If we take the $92 barrel cost in 2011 at the 90th percentile of production and increase it by 7% a year (arguably we should be using 12% per year), the real cost will be $169 barrel in 2020, and $467 a barrel in 2035. These are far in excess of the IEA oil price estimates shown on Figure 2. There is no reason to believe that Bakken and other tight oil production costs would be substantially cheaper.
And there's the ugly truth. Yes, there is plenty of oil. No, middle class families won't be able to afford it.
...My View of What is Happening Now
As noted above, world crude oil production seems to have hit a plateau, starting about 2005. This is working its way through the economy with varying effects over time. The major effect at this point of time seems to be on the finances of governments that import oil, although it started earlier, with different aspects more apparent.
In general, what happens as we reach a situation of diminishing returns, and thus rising real oil prices, seems to be as follows:
As the price of oil rises, the price of food and commuting tend to rise. Both of these are considered essential by most consumers, so consumers cut back in discretionary spending, to have sufficient funds for the essentials. This leads to layoffs in discretionary industries, such as vacation travel and restaurant eating. The rise in laid off workers leads to an increase in debt defaults, and problems for banks. Housing and commercial real estate prices tend to fall, because of reduced demand, further adding to debt default problems.

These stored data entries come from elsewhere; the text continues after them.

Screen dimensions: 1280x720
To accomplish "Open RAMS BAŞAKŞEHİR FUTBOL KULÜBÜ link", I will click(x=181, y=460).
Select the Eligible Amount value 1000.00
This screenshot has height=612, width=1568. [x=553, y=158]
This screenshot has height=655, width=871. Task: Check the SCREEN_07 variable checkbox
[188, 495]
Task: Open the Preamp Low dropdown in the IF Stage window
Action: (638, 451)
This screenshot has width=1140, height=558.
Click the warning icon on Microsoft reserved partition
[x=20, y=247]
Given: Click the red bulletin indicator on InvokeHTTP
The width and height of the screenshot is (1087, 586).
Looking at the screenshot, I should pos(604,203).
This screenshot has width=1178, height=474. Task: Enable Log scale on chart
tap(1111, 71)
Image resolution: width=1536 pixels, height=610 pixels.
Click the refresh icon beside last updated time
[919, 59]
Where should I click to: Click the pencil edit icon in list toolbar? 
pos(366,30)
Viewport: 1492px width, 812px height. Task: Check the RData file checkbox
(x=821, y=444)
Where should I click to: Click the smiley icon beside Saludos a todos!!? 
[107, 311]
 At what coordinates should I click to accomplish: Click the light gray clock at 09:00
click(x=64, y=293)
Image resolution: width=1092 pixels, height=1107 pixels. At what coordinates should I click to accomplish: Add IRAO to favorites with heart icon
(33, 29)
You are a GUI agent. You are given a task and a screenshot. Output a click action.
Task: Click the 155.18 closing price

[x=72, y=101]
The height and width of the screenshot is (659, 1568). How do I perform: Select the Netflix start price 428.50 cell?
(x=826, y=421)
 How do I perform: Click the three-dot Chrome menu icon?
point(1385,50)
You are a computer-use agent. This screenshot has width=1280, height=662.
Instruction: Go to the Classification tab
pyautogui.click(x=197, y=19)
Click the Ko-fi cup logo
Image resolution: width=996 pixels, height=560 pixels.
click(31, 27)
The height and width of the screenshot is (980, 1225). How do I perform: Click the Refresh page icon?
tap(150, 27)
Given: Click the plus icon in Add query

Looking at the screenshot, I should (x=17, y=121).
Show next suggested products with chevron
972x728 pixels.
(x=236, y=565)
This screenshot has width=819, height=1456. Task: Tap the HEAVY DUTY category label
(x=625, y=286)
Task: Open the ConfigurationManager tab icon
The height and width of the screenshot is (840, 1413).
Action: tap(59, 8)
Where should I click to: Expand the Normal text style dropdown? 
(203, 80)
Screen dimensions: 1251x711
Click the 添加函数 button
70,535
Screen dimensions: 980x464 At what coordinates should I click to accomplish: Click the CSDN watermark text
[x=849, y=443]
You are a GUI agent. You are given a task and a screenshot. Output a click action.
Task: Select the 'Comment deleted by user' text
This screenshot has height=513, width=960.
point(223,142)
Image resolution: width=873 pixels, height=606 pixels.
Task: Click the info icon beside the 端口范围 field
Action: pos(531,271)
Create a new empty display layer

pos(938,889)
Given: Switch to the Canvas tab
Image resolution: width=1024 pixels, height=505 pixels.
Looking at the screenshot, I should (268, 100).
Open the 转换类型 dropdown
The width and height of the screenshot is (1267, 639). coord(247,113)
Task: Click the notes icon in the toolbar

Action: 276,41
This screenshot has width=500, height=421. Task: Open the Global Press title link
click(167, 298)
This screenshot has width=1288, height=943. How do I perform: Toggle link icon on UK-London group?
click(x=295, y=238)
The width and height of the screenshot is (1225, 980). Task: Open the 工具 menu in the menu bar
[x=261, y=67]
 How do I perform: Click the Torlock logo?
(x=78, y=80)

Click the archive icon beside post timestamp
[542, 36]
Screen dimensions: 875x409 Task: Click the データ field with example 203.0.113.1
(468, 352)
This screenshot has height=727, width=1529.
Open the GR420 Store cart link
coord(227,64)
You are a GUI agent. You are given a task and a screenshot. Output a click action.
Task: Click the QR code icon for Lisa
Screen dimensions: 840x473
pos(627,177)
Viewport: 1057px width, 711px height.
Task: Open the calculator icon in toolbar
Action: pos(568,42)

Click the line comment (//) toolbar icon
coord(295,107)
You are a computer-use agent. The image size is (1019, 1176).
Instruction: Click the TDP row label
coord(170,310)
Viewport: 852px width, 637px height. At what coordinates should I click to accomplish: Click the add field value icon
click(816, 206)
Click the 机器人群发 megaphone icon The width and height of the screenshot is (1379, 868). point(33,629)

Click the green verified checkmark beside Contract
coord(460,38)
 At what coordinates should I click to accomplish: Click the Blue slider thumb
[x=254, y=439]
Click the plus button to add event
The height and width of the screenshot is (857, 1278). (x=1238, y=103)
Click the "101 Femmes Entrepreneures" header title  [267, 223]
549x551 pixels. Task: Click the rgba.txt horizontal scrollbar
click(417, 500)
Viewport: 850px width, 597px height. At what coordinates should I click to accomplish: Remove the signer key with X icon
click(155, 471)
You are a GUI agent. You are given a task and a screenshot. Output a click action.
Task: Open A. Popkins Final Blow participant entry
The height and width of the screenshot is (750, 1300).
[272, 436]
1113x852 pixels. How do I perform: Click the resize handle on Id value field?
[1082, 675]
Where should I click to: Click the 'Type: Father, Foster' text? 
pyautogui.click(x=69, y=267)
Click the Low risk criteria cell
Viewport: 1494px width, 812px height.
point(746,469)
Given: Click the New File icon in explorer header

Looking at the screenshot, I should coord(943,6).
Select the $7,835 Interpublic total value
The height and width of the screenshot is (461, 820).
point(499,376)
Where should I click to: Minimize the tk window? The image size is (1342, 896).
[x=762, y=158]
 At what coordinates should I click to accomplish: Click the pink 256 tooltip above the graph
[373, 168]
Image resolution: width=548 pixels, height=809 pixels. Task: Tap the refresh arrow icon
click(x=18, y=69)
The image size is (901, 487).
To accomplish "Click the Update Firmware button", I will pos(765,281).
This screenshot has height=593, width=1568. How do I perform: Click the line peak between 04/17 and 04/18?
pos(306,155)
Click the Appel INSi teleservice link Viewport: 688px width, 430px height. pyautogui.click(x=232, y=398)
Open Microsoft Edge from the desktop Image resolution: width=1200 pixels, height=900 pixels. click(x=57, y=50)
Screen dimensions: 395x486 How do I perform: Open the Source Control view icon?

Governments of oil importers get drawn into this in many ways: (1) Their revenues are reduced, because they receive less tax revenue from people who are laid off from work and from businesses with fewer sales. (2) They are asked to prop up failing banks, and to stimulate the economy. (3) They are also asked to pay workers who have been laid off from work. The net of all of this is that the governments of many oil importers find themselves with huge budget deficits, and declining ability to fix these deficits. This pattern is precisely what we are seeing today in many of Eurozone countries, the United States, Japan.
The statements about rising oil production in the US are just a distraction. Diminishing returns mean that US oil production will never increase very much. Oil costs will remain high, and this will be the real issue disturbing economies around the world.
Readers of this blog are not unfamiliar with these facts. The question is, how can our communities deal with them in a constructive manner?
Leaders of Jewish communities need to look at the situation realistically and plan ahead. Where does everybody live? How walkable is the community? How will people get to work? To groceries? To school? To a doctor? To activities? Who will help the elderly and sick get where they need to go?
Everybody cannot switch to electric cars because the cost is prohibitive and electricity costs themselves will go up - could the community invest in a few? Set up a taxi service? Buy a bus? Can the community order things in bulk from Israel and various companies and have them delivered so they can be distributed locally? Can you partner with other communities? Can you become more self-sufficient?
Each community has a unique mix of needs, skills and resources - but one thing is certain. Relying on the government to help you is surely a waste of time. Make 2013 the year your community gets serious about putting its house in order.